This last weekend, I took a trip to LA.
Driving up and down the 5 is a meditative experience, to be extremely euphemistic. An infinite stretch of brown-green nothingness is all it is, sprinkled with cow dung and crazy drivers, probably just as impatient as I am to get 12 feet ahead.
I’m sitting as comfortably as I can, feet making automated movements thanks to a largely disconnected brain. I can’t help but think for the four hundredth time about the destination, how much I crave it.
I remember the first time I braved this drive; I stopped by Kettleman City to grab drive thru and some bitch in a Mercedes flipped me off for driving too slowly as I tried to have a bite at my burger.
I remember the first time I saw a trucker swerve at 2am and get nearly knocked off into the Grapevine. I remember the one time I cut off a white pickup in haste, which led to maybe 20 minutes of him chasing me down for what seemed like my mortal mistake. I remember the first time I observed SoCal get snowed in, adding an extra 4 hours of back-breaking misery. I remember the first time I was accompanied by a passenger, and the last time he accompanied me.

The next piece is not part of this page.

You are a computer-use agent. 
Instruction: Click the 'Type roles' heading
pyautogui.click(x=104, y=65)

I apparently don’t like this drive at all, since I’m only remembering the negatives.
Sometimes, the idleness of it all is broken to think about life. Blasting music that I would listen to only if I were alone, I enter into a deep middle school kid moment of what I’m happy or unhappy about. I think of the things I should do, or fantasies that somehow the empty skies remind me of, or how much I love my car, etc. Sometimes, I think about the people I wish were in this car, or friends I’ve not seen in years. It’s kind of embarrassing really, the number of mindless thoughts that enter and exit as though they’re from a dream.
Man, driving is weird.
Recently, I thought about how it seemed like my life just hit that intersection between the 101 and 5, ticking the cruise control ON. It’s starting to become a straight line whose destination is so far I can’t see it. The boredom is setting in and I’m starting to hate it. My butt is beginning to be numb, lower back sore. Sometimes, I want to take that random exit off 152 on Pacheco Pass and just sit and stare at the reservoir. Other times, I’m pissed off that I’m only going at 80 mph when I want to step a 110.

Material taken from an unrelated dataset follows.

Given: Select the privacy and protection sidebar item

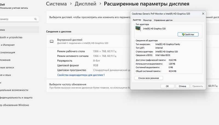Looking at the screenshot, I should (16, 97).
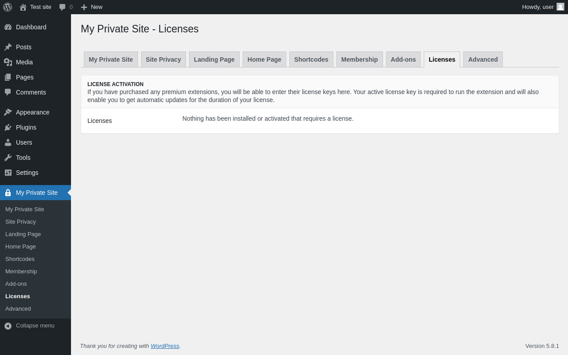Click the Dashboard gauge icon
Screen dimensions: 568x355
coord(8,27)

Likewise to an impatient and tired driver, I’m starting to grow exceedingly aware of the smallest events that happen on the sidelines or up ahead. One day, I’ll be droning in on the latest work gossip; another day, all I want to do is figure out how to efficiently spend the next 15 minutes between two meetings. Every mile I drive sucks; every minute I spend idly, equally so.
I’m thinking about the hiccups that I’ve made in the last few months I started working, and I’m bracing for the ones I’m bound to make from here. I think about whether they would have ever happened had I had the choice to fly instead. I think about whether this is even worth it.
I’m sitting as comfortably as I can, working with $350 noise-cancelling headphones typing away mindlessly. There’s a pdf of algebraic topology open in some tab, somewhere. I crave it, and I know where I need to be. This is just the drive to get there.